Борис поднялся на цыпочки и ответил, помахав:

– Победа!

Мы хором повторили:

– «Дружба – Победа!» – И тоже махали руками.

А потом его не стало видно. Но мы все шли и шли по перрону.

И я опять загрустил. Мне стало жалко Бориса. Все-таки как у него получилось – пришлось покинуть и дом, и всех нас. Неужели ничего нельзя было придумать, чтобы он остался с нами?

Мы ехали назад так же, в трамвае, разговаривая о том о сем. А когда сошли с него и свернули на Овраженскую улицу, то замолчали. Лежала она перед нами – зеленая, кудрявая. И хотя мы сняли наши украшения – флажки, которые делали к празднику, все равно она казалась сейчас будто принаряженная – такая чистая и красивая уличка с маленькими домиками, вся в цветах и клумбах.

И тут нам попался навстречу дядька Родион.

Он стоял на тротуаре, покачиваясь.
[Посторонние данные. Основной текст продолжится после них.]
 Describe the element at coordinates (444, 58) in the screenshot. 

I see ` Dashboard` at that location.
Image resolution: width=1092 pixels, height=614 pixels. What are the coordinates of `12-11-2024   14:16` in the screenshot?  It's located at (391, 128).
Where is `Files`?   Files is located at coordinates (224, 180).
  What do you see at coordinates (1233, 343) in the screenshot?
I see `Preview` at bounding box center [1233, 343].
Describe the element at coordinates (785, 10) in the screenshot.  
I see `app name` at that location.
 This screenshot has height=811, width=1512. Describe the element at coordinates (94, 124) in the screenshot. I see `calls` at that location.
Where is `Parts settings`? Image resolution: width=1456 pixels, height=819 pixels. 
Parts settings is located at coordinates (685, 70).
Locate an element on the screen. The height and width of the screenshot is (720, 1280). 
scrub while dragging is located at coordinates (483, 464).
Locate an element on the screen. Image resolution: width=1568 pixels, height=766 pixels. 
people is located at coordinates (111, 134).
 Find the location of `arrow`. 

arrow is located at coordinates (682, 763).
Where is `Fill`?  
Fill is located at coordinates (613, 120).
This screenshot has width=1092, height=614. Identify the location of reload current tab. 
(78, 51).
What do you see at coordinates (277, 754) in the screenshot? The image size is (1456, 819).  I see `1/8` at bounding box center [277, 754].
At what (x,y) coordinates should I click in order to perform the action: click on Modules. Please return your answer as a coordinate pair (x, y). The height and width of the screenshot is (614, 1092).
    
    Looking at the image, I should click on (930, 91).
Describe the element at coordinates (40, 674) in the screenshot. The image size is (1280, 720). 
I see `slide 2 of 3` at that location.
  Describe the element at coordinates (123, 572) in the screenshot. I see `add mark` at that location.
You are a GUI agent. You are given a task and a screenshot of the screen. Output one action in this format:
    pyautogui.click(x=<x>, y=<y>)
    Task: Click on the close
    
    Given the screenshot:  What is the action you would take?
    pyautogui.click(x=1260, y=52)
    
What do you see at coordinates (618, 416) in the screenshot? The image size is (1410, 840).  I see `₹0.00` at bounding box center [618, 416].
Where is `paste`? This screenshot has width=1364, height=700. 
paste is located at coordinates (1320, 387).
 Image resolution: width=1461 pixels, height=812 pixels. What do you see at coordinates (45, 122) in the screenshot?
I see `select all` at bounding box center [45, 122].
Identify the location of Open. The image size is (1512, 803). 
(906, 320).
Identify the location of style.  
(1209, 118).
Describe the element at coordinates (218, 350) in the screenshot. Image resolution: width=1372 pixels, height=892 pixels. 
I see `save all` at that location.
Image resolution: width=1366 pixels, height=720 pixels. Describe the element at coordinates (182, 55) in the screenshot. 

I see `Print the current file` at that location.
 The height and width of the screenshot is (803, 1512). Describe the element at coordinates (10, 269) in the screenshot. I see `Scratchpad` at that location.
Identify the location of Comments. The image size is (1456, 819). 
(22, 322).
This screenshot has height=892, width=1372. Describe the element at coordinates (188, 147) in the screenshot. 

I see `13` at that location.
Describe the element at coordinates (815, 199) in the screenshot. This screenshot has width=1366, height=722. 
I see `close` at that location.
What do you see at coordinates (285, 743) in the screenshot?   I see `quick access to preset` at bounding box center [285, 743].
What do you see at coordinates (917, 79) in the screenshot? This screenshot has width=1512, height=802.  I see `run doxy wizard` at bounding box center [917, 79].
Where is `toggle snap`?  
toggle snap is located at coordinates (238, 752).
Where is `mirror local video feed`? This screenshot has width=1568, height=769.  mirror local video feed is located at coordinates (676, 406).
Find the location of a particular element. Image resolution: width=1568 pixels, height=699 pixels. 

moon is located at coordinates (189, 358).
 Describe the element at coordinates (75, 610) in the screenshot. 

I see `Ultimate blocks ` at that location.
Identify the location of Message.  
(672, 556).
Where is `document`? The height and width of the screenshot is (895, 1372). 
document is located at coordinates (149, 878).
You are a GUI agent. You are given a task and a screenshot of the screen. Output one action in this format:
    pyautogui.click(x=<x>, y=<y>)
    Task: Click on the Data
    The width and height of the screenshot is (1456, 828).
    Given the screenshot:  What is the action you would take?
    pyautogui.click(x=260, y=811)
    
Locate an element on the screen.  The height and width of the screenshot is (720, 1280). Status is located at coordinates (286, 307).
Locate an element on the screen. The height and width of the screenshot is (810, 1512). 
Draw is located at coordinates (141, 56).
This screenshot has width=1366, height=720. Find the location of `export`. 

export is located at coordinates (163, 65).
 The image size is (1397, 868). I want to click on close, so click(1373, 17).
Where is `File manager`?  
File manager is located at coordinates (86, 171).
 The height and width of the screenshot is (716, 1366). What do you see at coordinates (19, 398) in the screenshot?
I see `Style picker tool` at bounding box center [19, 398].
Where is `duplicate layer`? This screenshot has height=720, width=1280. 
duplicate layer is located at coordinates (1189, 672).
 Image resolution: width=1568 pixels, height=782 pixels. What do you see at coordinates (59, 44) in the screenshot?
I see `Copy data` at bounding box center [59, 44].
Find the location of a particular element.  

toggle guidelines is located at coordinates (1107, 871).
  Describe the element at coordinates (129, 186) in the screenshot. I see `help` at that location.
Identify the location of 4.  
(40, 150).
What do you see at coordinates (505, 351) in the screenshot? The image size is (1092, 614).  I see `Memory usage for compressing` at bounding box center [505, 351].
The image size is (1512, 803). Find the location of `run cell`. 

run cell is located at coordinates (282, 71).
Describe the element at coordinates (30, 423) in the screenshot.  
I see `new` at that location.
Мы прошли мимо, обогнув его, но он сказал пьяным голосом:

– Не нравлюсь, да? Порядочек наводите? Концертики? Хозяева доморощенные!

Он ругал нас так, будто мы мешали ему жить. Тетя Варя остановилась.

– Не трогай их! – сказала она ему строго.

Тетя Варя ушла к себе. И Демьяныч тоже ушел. А мы остались одни, направляясь в БУПШ. И я подумал, что Борис от нас никуда не уехал. То есть, конечно, он уехал. Но все равно он с нами вместе. А вот дядька Родион хоть и остался, но для всех здесь, на улице, он чужой, и его злит, что мы такие дружные, и что Борис ушел от него, и что мы провожали сейчас Бориса, как лучшего друга, а теперь снова идем в свой боевой пионерский штаб.